Scientific practices and human values – A historical approach
George Sarton, one of the founders of the International Academy, proclaimed that the history of science was the basis of a “new humanism” because science generates its own values. Auschwitz and Hiroshima proved him wrong.
The ethical and social responsibility of the scientist in his or her research practice and applications is a burning issue today. But this problem is an old one. It is linked to all religions and all the great philosophies. In history, there have been many cases since the beginning: experimentation on humans, the contribution to war inventions (Nobel), the contribution of scientists to the atomic bomb and their revolt, questions of race and gender, the control of life in its origins and its end, submission to the military-industrial complex, artificial intelligence etc… A historical, transdisciplinary and transcultural approach sheds new light by situating the fundamental questions in the long term.
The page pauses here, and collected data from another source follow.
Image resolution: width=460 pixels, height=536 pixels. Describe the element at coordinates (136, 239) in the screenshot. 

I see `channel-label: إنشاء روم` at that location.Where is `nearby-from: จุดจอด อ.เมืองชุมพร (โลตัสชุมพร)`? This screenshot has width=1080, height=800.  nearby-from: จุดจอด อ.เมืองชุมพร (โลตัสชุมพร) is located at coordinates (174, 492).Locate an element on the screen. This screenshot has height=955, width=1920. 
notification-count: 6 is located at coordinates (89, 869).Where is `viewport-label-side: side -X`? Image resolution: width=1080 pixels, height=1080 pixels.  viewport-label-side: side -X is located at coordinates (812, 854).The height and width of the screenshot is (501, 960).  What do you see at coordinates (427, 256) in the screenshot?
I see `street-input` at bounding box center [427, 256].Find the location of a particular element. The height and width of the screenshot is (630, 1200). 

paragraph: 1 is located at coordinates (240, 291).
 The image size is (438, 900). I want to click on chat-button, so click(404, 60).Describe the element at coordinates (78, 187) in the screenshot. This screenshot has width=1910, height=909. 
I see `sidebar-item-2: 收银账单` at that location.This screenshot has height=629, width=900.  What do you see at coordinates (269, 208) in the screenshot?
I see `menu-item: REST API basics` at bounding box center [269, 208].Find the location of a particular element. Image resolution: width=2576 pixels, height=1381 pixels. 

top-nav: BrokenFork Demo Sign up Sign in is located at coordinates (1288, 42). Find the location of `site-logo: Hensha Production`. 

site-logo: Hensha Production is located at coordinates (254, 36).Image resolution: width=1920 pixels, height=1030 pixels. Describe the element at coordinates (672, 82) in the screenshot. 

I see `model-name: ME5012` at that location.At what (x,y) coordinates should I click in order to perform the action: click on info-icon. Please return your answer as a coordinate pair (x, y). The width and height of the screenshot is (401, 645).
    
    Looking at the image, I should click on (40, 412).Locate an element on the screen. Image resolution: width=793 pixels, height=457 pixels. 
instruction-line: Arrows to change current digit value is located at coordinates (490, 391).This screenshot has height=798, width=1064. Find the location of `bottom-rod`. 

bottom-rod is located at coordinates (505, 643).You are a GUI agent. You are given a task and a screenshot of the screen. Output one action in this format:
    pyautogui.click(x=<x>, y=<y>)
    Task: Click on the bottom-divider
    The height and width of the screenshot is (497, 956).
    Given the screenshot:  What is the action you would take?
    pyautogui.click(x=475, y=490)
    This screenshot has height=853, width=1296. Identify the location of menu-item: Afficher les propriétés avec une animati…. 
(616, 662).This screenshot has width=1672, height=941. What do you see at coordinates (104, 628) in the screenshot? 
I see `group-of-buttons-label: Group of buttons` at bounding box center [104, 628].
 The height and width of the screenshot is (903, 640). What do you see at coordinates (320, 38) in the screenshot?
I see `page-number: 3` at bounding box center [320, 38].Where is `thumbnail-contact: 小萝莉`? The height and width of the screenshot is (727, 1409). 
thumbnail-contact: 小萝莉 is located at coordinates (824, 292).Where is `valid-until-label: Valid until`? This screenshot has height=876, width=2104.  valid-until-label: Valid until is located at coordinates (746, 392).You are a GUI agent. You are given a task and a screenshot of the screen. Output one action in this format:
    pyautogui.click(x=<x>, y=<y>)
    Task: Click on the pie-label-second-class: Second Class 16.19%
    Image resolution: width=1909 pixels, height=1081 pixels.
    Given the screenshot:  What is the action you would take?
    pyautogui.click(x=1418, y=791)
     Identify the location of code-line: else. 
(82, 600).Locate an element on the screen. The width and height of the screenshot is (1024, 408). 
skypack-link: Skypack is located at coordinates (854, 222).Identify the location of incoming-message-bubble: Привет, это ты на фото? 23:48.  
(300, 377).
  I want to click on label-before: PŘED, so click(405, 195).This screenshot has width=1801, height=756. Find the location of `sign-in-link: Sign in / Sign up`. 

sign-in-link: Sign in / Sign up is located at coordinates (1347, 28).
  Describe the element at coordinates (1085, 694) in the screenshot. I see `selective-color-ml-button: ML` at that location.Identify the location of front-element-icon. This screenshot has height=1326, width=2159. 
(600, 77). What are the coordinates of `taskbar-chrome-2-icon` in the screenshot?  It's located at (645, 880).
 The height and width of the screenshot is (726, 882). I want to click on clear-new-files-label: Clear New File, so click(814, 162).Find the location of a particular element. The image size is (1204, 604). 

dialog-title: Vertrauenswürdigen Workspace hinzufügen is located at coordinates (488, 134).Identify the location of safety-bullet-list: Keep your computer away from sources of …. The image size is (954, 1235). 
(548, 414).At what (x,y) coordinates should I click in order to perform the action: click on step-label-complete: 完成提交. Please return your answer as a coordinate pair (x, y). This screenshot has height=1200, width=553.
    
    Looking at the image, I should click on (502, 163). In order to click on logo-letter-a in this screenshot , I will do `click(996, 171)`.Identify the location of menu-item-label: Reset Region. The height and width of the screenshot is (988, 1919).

The Second Athenian Days of the History of Science are co-organised by the National Hellenic Research Foundation and the International Academy of the History of Science with the support of the University of Athens. The Foundation is completing an extensive programme on “Science and Religion” entitled “Science and Orthodoxy around the World”.
The International Academy brings together 350 specialists from all over the world from all religious, philosophical and political backgrounds. The congress is not restricted to members of the Academy who will hold their general assembly there, but is open to all scholars, including doctoral students.
The languages of the congress are the two working languages of the Academy: French and English.